One of the consistent gifts of A Course in Miracles is its refusal to equivocate. This is a gift because it renders our options stark indeed: we are with God or we are not. We are heeding the Holy Spirit or we’re not. There is no middle ground. We are either in Hell or we are in Heaven.
This sort of all or nothing approach can be a little daunting. We are accustomed to shades of gray – people are mostly good but they have bad days. I’m generous most of the time except when I’m really tired and then I just want everyone to serve me and get cranky if they don’t.
That makes sense because it matches our experience. The world as we know it is not black and white. It’s shifting. It’s all over the place. It’s in a state of constant flux. All our perception attest to this.
Yet Jesus urges us to be cautious in accepting this judgment of life and the world.
Understand that you do not respond to anything directly, but to your interpretation of it. Your interpretation thus becomes the justification for the response (T-12.I.1:4-5).
Properly understood, the flux that we call life in the world is not reality at all but rather our perception of reality. And our perception is untrustworthy and unstable. When our perception is not given over to the Holy Spirit but retained for the egoic self, we see a world that is fearful, chaotic and dangerous.
Again, that seems perfectly reasonable. The ego always see what reinforces the illusions it claims are reality. But the ego is always wrong, regardless of what it sees (T-9.III.2:10).
It follows, then, that when we allow the Holy Spirit – our healed mind – to perceive for us, we will perceive reality rather than the horror show that was made to hide reality.
In the real world there is no sickness, for there is no separation and no division. Only loving thoughts are recognized, and because no one is without your help, the Help of God goes with you everywhere (T-11.VIII.10:1-2).

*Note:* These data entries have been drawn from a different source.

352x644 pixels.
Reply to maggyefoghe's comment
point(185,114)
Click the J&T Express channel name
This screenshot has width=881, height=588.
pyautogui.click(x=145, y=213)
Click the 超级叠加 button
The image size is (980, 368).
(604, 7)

There is no middle ground here. We do not transition by degrees to perception via the Holy Spirit. We do not have two teachers working side by side. We are always listening to one or the other. And our experience will tell us to whom we are presently attentive.
What does this mean practically? It means that we have to give attention. We need to be attentive to what we are thinking and feeling – how are we judging one another? How are we judging ourselves?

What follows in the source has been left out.